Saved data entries
▶

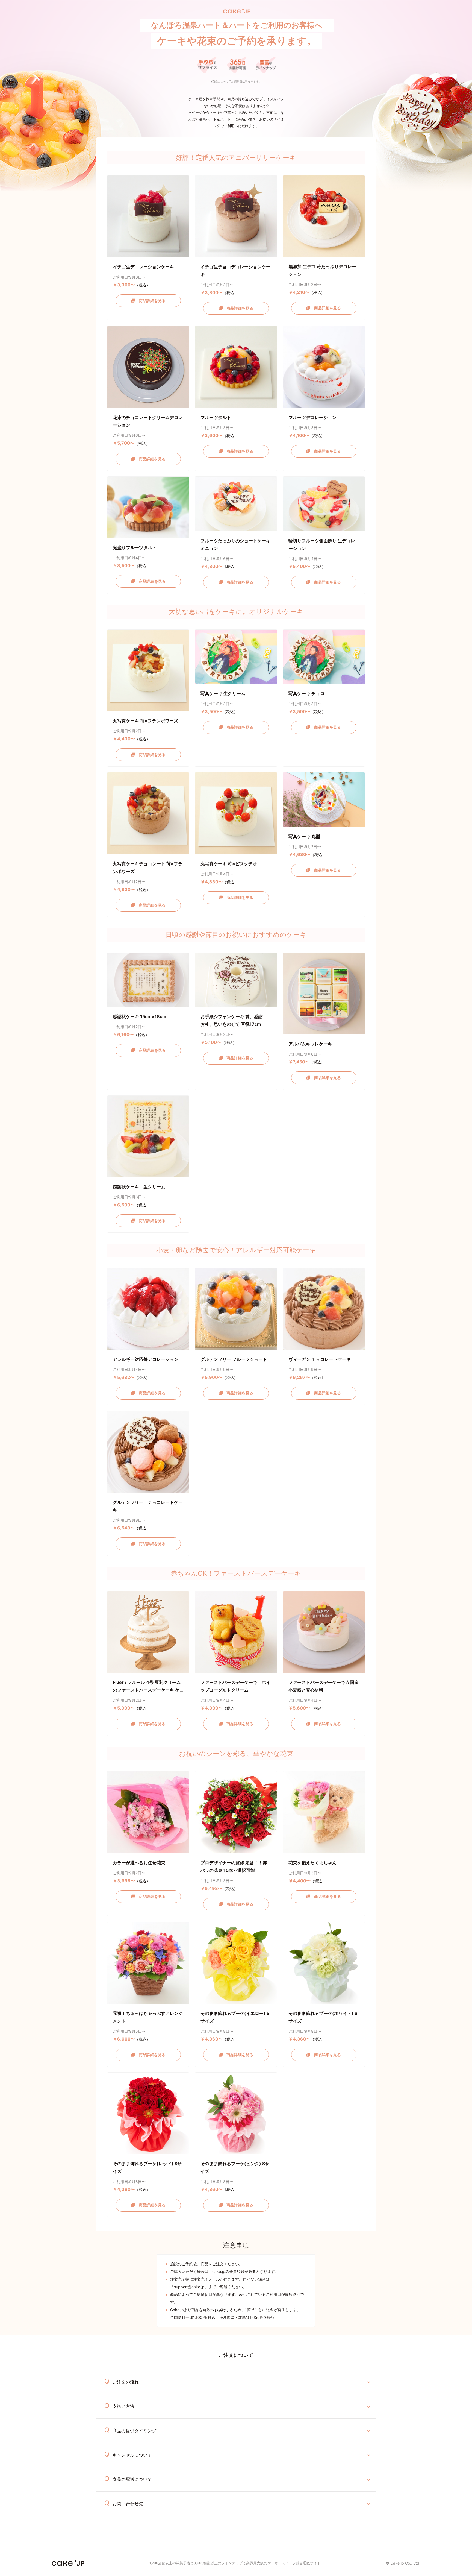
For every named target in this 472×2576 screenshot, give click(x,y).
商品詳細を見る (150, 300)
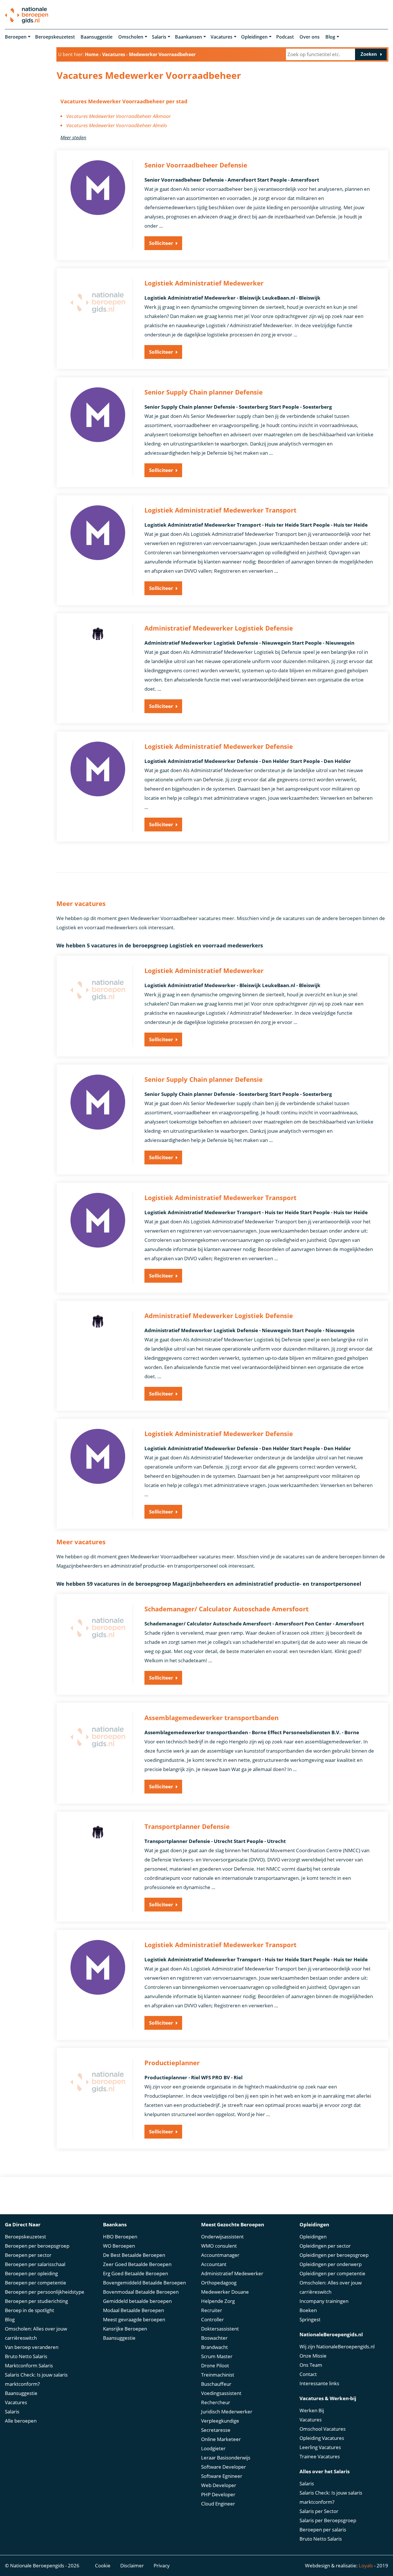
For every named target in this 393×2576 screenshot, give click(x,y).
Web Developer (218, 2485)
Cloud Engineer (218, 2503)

◀

-- Task requirements --
Each line above must be repeated exactly in the answer, with pictures omitted.

-- Response area --
For every named target in this 472×2576 screenshot, give click(x,y).
商品詳細を見る (150, 300)
For every named target in this 393×2576 screenshot, give click(x,y).
Web Developer (218, 2485)
Cloud Engineer (218, 2503)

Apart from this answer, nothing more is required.